Mads W. Larsen joined Novo Nordisk in Scandinavia in the marketing department in 2003. From there, he went to global marketing, where he worked in different areas, such as devices and needles, the development of projects that involved a heavy load of long-term strategic planning, and changing diabetes, a platform that supports and combines Novo Nordisk's commitment to people with diabetes and goes beyond medicine. He holds a master's in science and business administration.

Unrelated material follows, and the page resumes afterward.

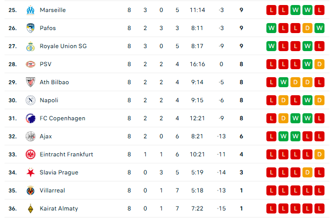
Task: Select the PSV club badge
Action: 30,64
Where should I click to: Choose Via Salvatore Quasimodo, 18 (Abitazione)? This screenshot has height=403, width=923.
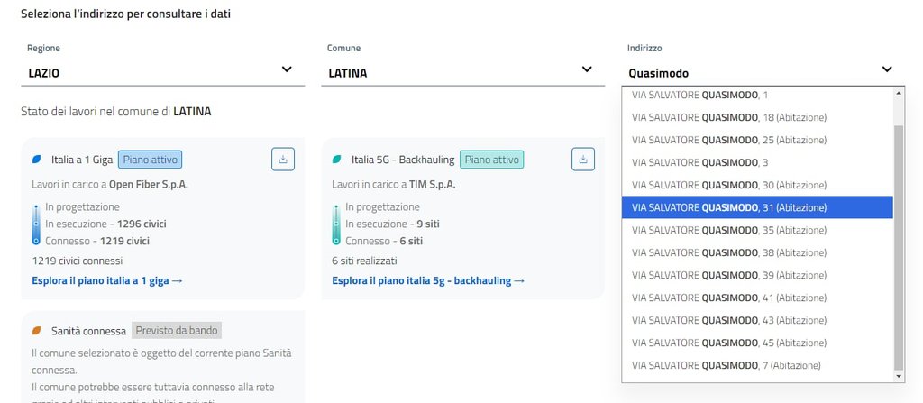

How have your insulin products evolved throughout the years?
There have been some major milestones. In the beginning, it was about making the insulin as pure as possible, though over the years, we have innovated. Insulin from more than 50 years ago is still used significantly in a large part of the world, including Europe. The entire paradigm of the modern generation of insulin is to reduce complications. Insulin behaves differently in people's bodies; therefore, we have to develop insulin that can mimic the physiological profile of one's body. We are innovating by bringing new insulin that is safer and better. If we talk about national healthcare, the biggest burden is the cost of complications and not necessarily the cost of medicine. With the current working environment, many people have shifting working conditions, so having predictable insulin has a big influence on production. These are fundamental to ensure one can live a normal life while having diabetes. This is why we continue to innovate in this space because there is still room to grow in terms of offering solutions to patients.

Regarding recent innovations as Fiasp, how is this product differentiated from other products?
Fiasp is a rapid insulin that one takes during mealtimes. In the past, one had to take insulin up to 30 minutes before eating, but now they can take it up to five minutes after they eat because the insulin is rapid and normalizes their blood sugar after they eat. This is an extremely convenient factor in creating flexibility and lowers the blood sugar level. That is why it is extremely important: it helps mimic the physiological profile. This is innovative not only for type 1 diabetes, but also for patients with type 2 diabetes. It is extremely important that people can live a normal life with the growing population today. More than 13% of the Spanish population has diabetes, and many of them live with it unknowingly.

What commercial hurdles did the company face during its diversification phase?
Novo Nordisk has been great at focusing on the core business. We focus on a specific type of molecule. We are second to none in R&D because we are successful at what we are doing, and we are continuously progressing with this. We have more than 1,000 other collaborations around the world in terms of molecular development and new technologies, including with MIT. The way we look at the molecules are not that different from an R&D point of view. Saving lives and treating diabetes through innovation is a new paradigm shift in the industry. It all comes down to our stated values to cure diabetes. That is why we invest billions of euros every year in new molecules; we want to come up with a cure at Novo Nordisk. Healthcare is an issue for all countries and should be tackled globally. The Ministry of Health, Ministry of Finance, societies, and patient organizations ought to come together to find the right solutions for patients to have the right medications at the right time and for the right reasons. It will be a difficult task to convince policymakers and politicians to invest in the long term.

What are your objectives for the coming year in Spain?
Novo Nordisk will be a partner in delivering insulin, GLP-1, and other types of treatments for patients who need them. My goal is to move the needle to make diabetes a key priority for the authorities. The patients and society deserve better focus. It is not to take away the focus on cancer; if we look at the facts, we are simply uninvested in diabetes. The amount of amputations in Spain is extremely high because of bad control. In quality of care, it is extremely important we address this from a societal point of view.